リラは心底嫌そうな顔をして俺の家を見上げている。
「……金持ちまじムカつくわ」
俺の財産は大抵が戦争の褒賞である、そのため屋敷は無駄に派手で豪華だ。
「ほとんど帰っていないからな、宝の持ち腐れだ」
「爆破したい」
何か物騒なことを言っているが、ほっておいて屋敷の中に入る。
数日に一度屋敷の管理のために使用人が入るが、常駐している者はいない。人気のない屋敷の中、照明をつけて進んでいく。
「客っていつくるの?」
「昼頃と聞いているが」
「もういるぞ」
「…」
リラの魔力探知は精度が高い、間違いなく主人不在の家に侵入者がいる。
(アイツならそれぐらいするか)
客室の照明がついている
「……早かったな」
客室の扉を開けると人の家のソファで茶を飲みながらくつろぐ男がいた。
「あぁ、先にお茶を頂いているよ」
色素のない髪と肌、薄い赤の瞳のアルビノ、人形のように美しい少年がそこにいた。
「リラ、彼は隣国の魔法使いセトだ。時の魔法使いと呼ばれている。
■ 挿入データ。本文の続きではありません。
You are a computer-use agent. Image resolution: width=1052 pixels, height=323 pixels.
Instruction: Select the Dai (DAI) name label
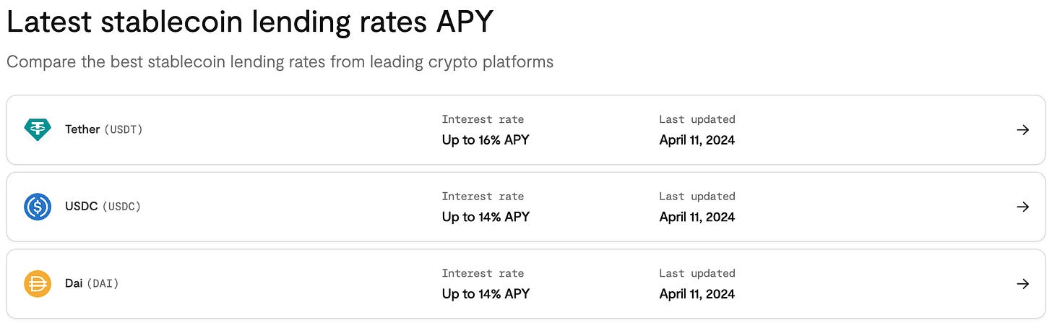92,284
セト、彼が手紙に書いたリラだ。」
「リラっ!」
セトは目にも止まらぬ早さで距離を詰めリラの両手を握る。
「素晴らしいね!君の瞳は!!こんなに美しい色は見た事がない!!いいねぇ、いいね!僕にくれよ!!」
興奮して鼻息荒く詰め寄るセト
「…………」
リラが引き攣った顔で俺を見る。すまん、変人なんだ。
「セト、離れてやれ。手紙に書いた通りだ、リラの体を見てやってほしい。」
手を握ったままセトはニコニコしながら話す。
「時の魔法使いに病を見てほしいなんて、変なことを考える男だ。いつもなら取り合いもしないが、こんなに美しいものをなくすのは忍びないからね。昔の借りもあるし見てあげてもいいよ。」
俺は昔諸国を回っていた時に、コイツが空腹で生き倒れているところを助けた。高名な魔法使いにありがちで、コイツも生活力が終わっていた。
「……時の魔法使いって?」
リラが不思議そうに尋ねる。
「この国では研究が進んでいないが、世界には時空魔法というものがある。私はその分野の第一人者なのだ。」
「へー、タイムトラベル?」
リラ、もっと持ち上げろ。足りない顔してるぞ。
「勘違いされがちだが、時空魔法は過去に行ったり未来を見たり出来るわけではない。細胞の成長速度遅くしたり、速くしたり、止めたり出来るのだ。」
「なにそれ、不老不死になれるじゃん」
「いや、基本的に生物は対象にできない。対象が大きいと魔力が足りないのだ。」
「ふーん、…使えなくね?」
セトがショックを受けている、素直すぎるぞ、リラ。
「そんなこと言っていいのー!?僕の力がいるんでしょー!!!」
子供のように地団駄を踏んで暴れ出した、落ち着け落ち着け。
「リラ、セトを呼んだのは…、お前の病の進行を遅くするためだ」
「…………は?」
「病気の細胞の成長を止めれば多少は延命できるよってはなし~」
「………………くだんね、それしてなんになるわけ?どうせ死ぬんだし意味ねぇだろ」
投げやりなリラのセリフに俺はなんとか返す
「俺はそうは思わない、方法を見つけ……」
「いらない、帰る」
「リラ!」
感情のない冷たい表情で踵を返すリラ、部屋から出ようとしたその時
「ほいっ」
セトの間の抜けた声が響き、扉が閉まり鍵がかかる。
怒りの表情で振り向いたリラの手を握るセト
「怒らないでおくれよ、美しい君。」
「ちょっ!はな」
「さぁ、おやすみ」
「……く、っそ……」
こんな強行策に出てくると思っていなかったんだろう、睡眠魔法でリラは意識を失った。
抱き上げゆっくりソファに運ぶ。
「勝手をするなって怒らないの?」
「……リラは受け入れることはないだろう」
「いいの?」
同意なく無理矢理魔法をかけていいのかと、セトは聞いている。先ほどのリラの反応ではまず同意を得ることは出来ないだろう。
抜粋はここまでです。